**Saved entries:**
☆ ☆ ☆ ☆ ☆

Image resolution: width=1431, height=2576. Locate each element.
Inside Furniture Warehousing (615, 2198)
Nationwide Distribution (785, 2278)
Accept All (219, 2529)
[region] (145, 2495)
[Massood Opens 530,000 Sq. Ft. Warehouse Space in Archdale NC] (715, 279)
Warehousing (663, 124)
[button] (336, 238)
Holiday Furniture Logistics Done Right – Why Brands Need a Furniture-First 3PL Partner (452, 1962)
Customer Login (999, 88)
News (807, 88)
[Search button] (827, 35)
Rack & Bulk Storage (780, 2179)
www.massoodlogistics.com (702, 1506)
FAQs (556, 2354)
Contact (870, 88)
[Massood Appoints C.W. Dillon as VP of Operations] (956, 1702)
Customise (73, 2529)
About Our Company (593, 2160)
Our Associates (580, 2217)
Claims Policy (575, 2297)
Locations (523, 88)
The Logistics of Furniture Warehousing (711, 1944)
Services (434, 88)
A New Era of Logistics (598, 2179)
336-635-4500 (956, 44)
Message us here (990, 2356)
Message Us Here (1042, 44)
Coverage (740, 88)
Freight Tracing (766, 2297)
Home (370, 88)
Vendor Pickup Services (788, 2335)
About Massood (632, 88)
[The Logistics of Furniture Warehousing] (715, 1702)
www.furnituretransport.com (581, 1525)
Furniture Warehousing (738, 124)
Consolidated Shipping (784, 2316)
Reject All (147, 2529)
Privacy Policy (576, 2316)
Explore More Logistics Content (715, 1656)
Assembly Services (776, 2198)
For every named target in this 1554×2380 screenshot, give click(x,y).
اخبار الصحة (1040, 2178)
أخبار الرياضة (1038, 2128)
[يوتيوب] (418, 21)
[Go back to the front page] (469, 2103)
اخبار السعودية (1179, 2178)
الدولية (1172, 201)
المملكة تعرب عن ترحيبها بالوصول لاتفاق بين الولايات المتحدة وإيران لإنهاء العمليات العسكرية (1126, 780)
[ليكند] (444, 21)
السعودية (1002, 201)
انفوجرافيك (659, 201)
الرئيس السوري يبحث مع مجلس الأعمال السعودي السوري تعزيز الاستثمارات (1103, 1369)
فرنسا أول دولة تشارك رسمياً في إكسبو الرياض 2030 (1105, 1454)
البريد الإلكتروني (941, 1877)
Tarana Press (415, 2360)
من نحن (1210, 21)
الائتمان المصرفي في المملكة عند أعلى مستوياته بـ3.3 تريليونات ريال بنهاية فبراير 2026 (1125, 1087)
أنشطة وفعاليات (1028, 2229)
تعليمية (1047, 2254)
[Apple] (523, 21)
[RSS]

☆ ☆ ☆ ☆ ☆

**Exercise:** All of the entries above need to be set down again exactly.

**Response for this exercise:**
Image resolution: width=1431, height=2576. Locate each element.
Inside Furniture Warehousing (615, 2198)
Nationwide Distribution (785, 2278)
Accept All (219, 2529)
[region] (145, 2495)
[Massood Opens 530,000 Sq. Ft. Warehouse Space in Archdale NC] (715, 279)
Warehousing (663, 124)
[button] (336, 238)
Holiday Furniture Logistics Done Right – Why Brands Need a Furniture-First 3PL Partner (452, 1962)
Customer Login (999, 88)
News (807, 88)
[Search button] (827, 35)
Rack & Bulk Storage (780, 2179)
www.massoodlogistics.com (702, 1506)
FAQs (556, 2354)
Contact (870, 88)
[Massood Appoints C.W. Dillon as VP of Operations] (956, 1702)
Customise (73, 2529)
About Our Company (593, 2160)
Our Associates (580, 2217)
Claims Policy (575, 2297)
Locations (523, 88)
The Logistics of Furniture Warehousing (711, 1944)
Services (434, 88)
A New Era of Logistics (598, 2179)
336-635-4500 (956, 44)
Message us here (990, 2356)
Message Us Here (1042, 44)
Coverage (740, 88)
Freight Tracing (766, 2297)
Home (370, 88)
Vendor Pickup Services (788, 2335)
About Massood (632, 88)
[The Logistics of Furniture Warehousing] (715, 1702)
www.furnituretransport.com (581, 1525)
Furniture Warehousing (738, 124)
Consolidated Shipping (784, 2316)
Reject All (147, 2529)
Privacy Policy (576, 2316)
Explore More Logistics Content (715, 1656)
Assembly Services (776, 2198)
For every named target in this 1554×2380 screenshot, give click(x,y).
اخبار الصحة (1040, 2178)
أخبار الرياضة (1038, 2128)
[يوتيوب] (418, 21)
[Go back to the front page] (469, 2103)
اخبار السعودية (1179, 2178)
الدولية (1172, 201)
المملكة تعرب عن ترحيبها بالوصول لاتفاق بين الولايات المتحدة وإيران لإنهاء العمليات العسكرية (1126, 780)
[ليكند] (444, 21)
السعودية (1002, 201)
انفوجرافيك (659, 201)
الرئيس السوري يبحث مع مجلس الأعمال السعودي السوري تعزيز الاستثمارات (1103, 1369)
فرنسا أول دولة تشارك رسمياً في إكسبو الرياض 2030 (1105, 1454)
البريد الإلكتروني (941, 1877)
Tarana Press (415, 2360)
من نحن (1210, 21)
الائتمان المصرفي في المملكة عند أعلى مستوياته بـ3.3 تريليونات ريال بنهاية فبراير 2026 (1125, 1087)
أنشطة وفعاليات (1028, 2229)
تعليمية (1047, 2254)
[Apple] (523, 21)
[RSS]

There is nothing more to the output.